A couple in charge of a dog which attacked two women in separate incidents have been jailed and banned from keeping dogs for 20 years.

Sylvia Baillie, 60, was bitten on the cheek by the Japanese Akita in Paisley in July 2016, while Jane Darroch, 72, suffered arm injuries a month earlier.

Leeane McHugh, 35, and Patrick Maher, 46, had previously admitted separate dangerous dog charges.

A court heard the pair had failed to help during the attack on Ms Baillie.

Sheriff David Pender sentenced them both to 12 months in prison, pointing out that dog wardens had previously told them to keep the dog on a short leash - advice they had not followed.

He also ordered the Akita to be destroyed and banned the couple from keeping dogs until 2037.

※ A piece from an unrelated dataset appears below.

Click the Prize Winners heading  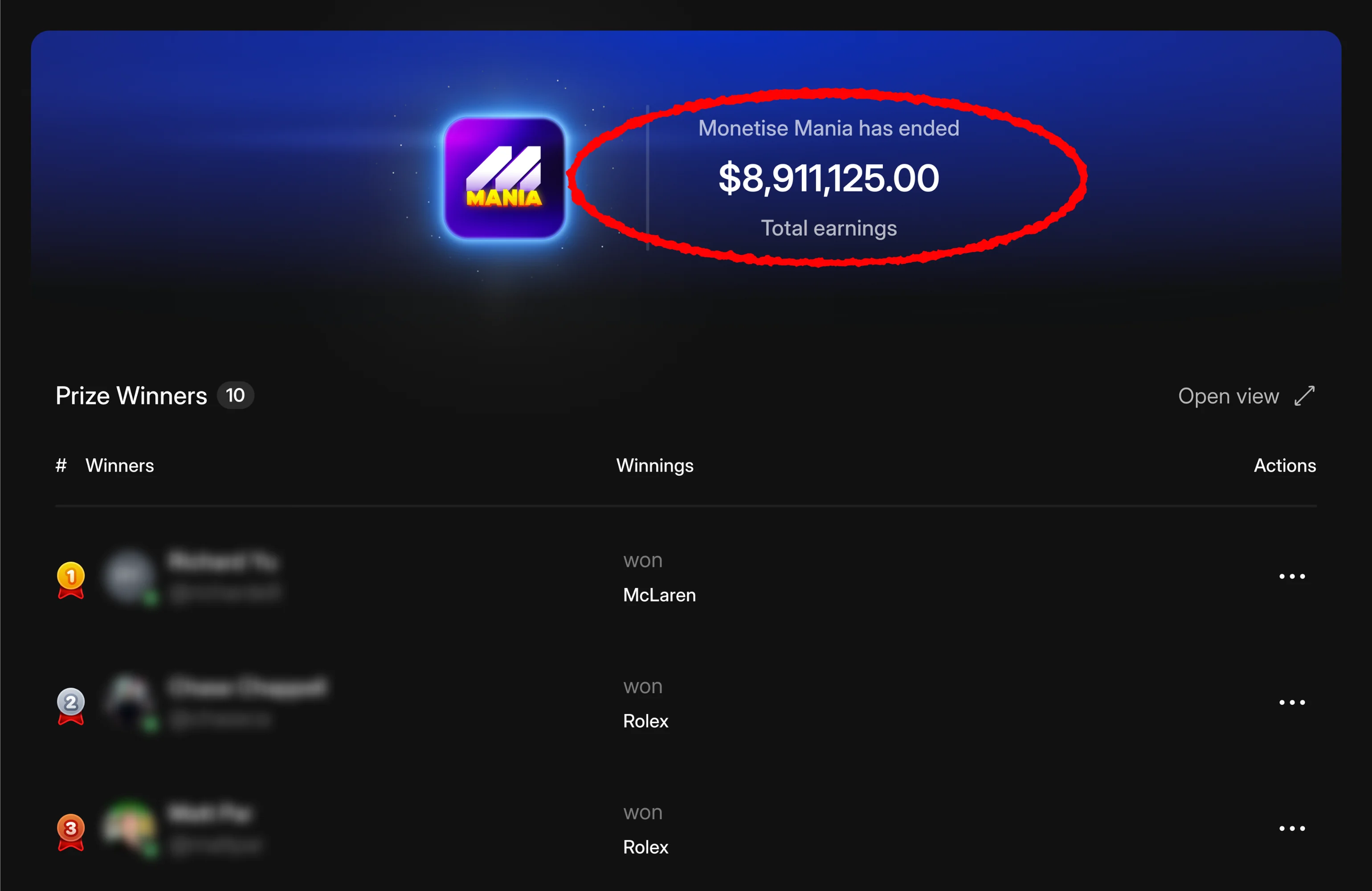click(131, 396)
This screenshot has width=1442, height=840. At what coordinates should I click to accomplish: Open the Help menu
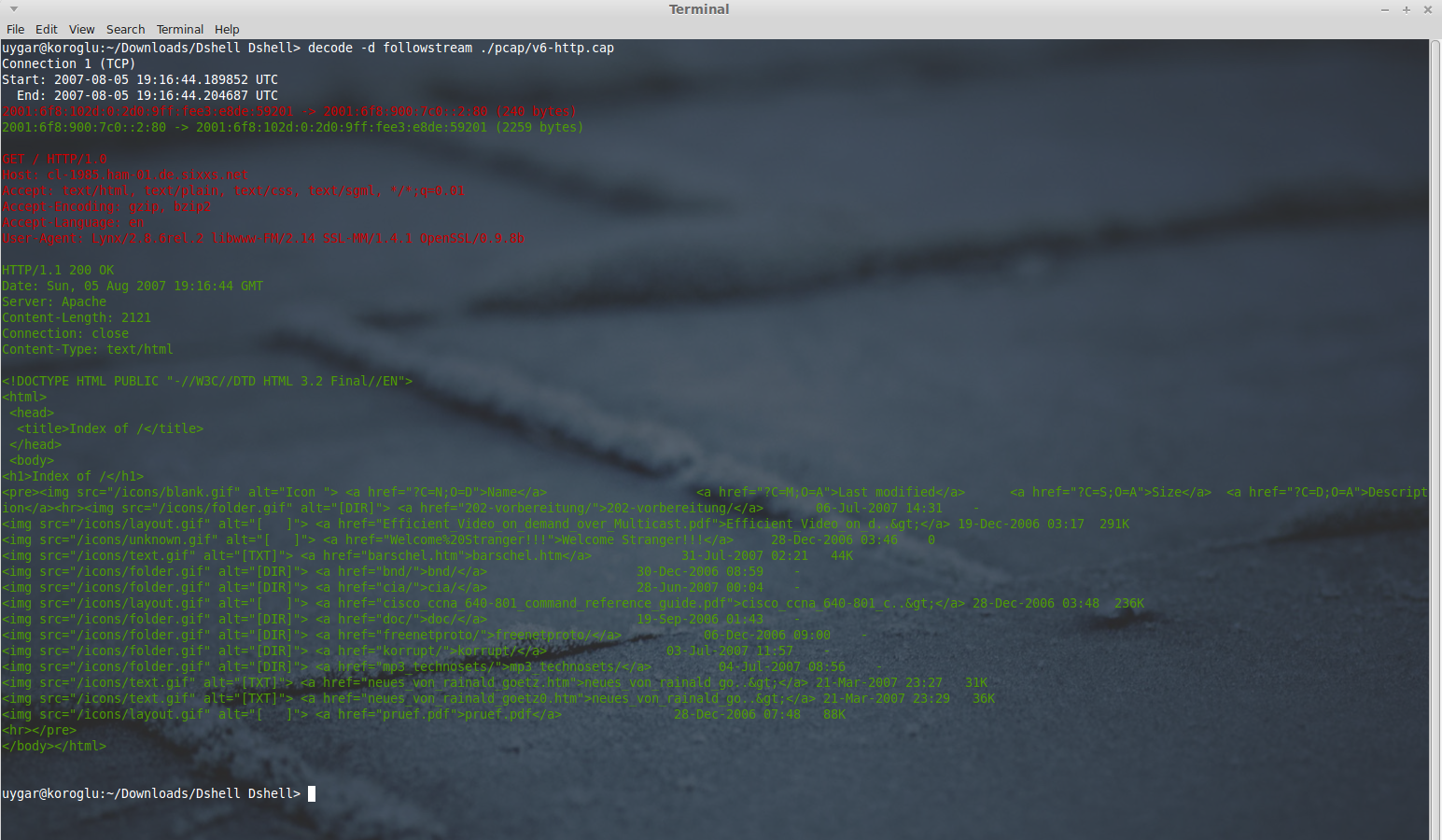click(227, 29)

Image copyright Watchtower Media
Image caption Patrick Maher and Leeane McHugh admitted being in charge of a dog that was dangerously out of control

He awarded compensation of £1,000 to Ms Baillie, the couple's neighbour, and £500 to Ms Darroch, Maher's aunt.

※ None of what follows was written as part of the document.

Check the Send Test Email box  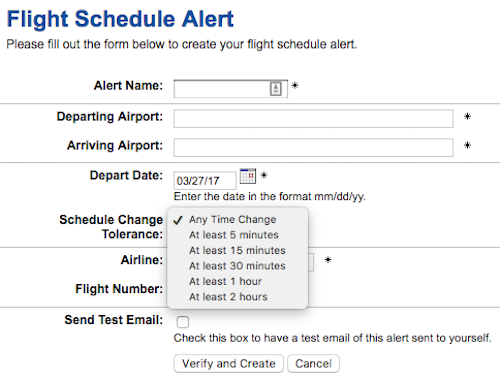point(183,322)
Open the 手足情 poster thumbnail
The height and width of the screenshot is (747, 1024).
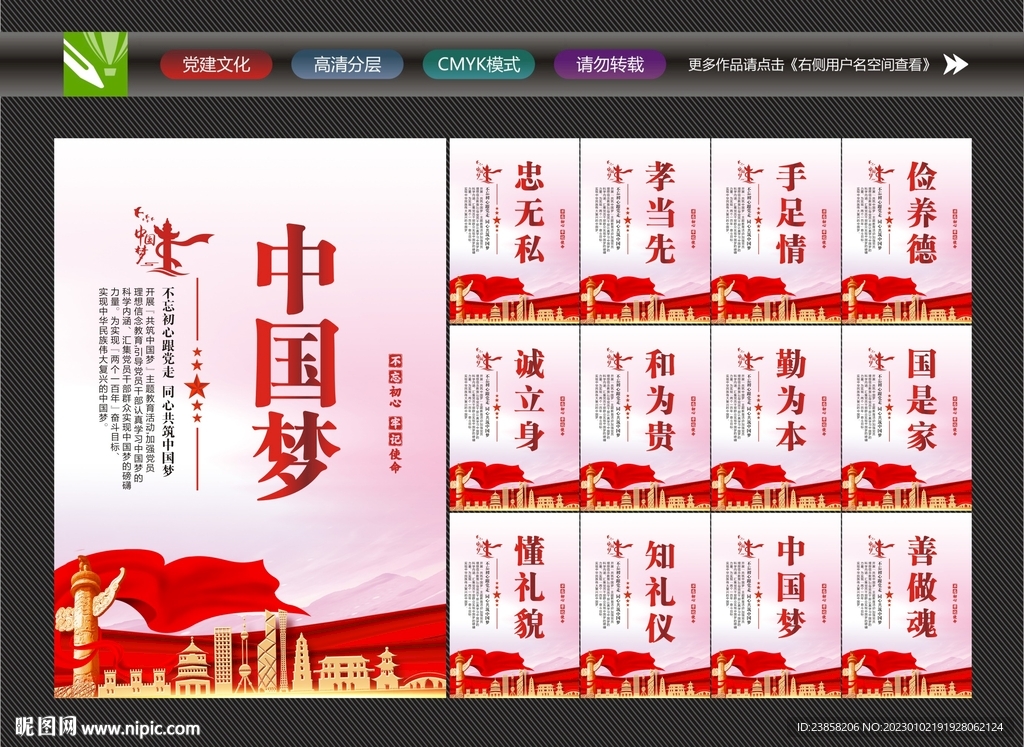(775, 230)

Ms Baillie was attacked in McHugh and Maher's Paisley home on 13 July last year after a funeral.

Procurator Fiscal Depute Alan Parfery told Paisley Sheriff Court that as Ms Baillie left she went to wave goodbye to the dog which then bit her on the face.

"The dog's jaw locked, for what's described as a few seconds, before her daughter grabbed the dog and pulled the dog away," Mr Parfery said.

"Neither [McHugh of Maher] did anything during that period of time.

"They were both in the room and [McHugh], the owner of the dog, did nothing during that time, albeit it was a short time."

Permanently disfigured

Maher took the dog out of the living room and later told police that it ran outside his flat.

McHugh tried to treat Baillie's injuries and the police and ambulance were called.

Mr Parfery added: "When emergency services arrived they found the 60-year-old [Sylvia Baillie] with a wound to the left side of her face.

"The injury was very severe and she is permanently disfigured.

"Doctors are unable to say how many stitches were applied as they were both external - to the face - and inside her mouth.

"There were so many stitches inserted, the doctors could not say."

Image copyright Thinkstock
Image caption The couple admitted being in charge of an out-of-control Japanese Akita, similar to this one

The dog bit Maher's aunt two weeks earlier, on 30 June while it was tied up outside her home.

Following the attack, Ms Darroch's wrist bone was exposed and she had to have 12 stitches.

Maher and McHugh each admitted a charge under the Dangerous Dogs Act 1991 - that they were in charge of a dog that was dangerously out of control and left its victim scarred for life.

Defence solicitor Gordon Ritchie, representing Maher, described the attack on Mrs Darroch as "a particularly distressing incident."

He said Maher had been in the grip of a serious alcohol addiction at the time.

'Vicious propensity'

The lawyer said: "There was nothing to suggest, as far as he was concerned, for the dog to attack and inflict injury on a member of the public."

Lawyer Mark Fallon, representing McHugh, said it was "a unique and unusual" case.

He said the incident involving Ms Baillie "had some degree of predictability" but McHugh "felt she'd taken enough steps" to ensure the public was safe from the dog in her own home.

"She's full of regret", Mr Fallon said. "They had been friends for years and this has caused irreparable damage to that friendship."

Sheriff Pender said: "There's no doubt, by the time Mrs Baillie was bitten, it must've been very clear the dog had a vicious propensity.

"You took no steps to ensure people visiting your home were safe from the dog."

The pair earlier had other dangerous dog charges dropped for agreeing to admit guilt in relation to the attacks on Ms Baillie and Ms Darroch.

Outside court, Ms Baillie said: "I've never been the same since the attack. I can't bear dogs or to be near dogs now. I still get flashbacks."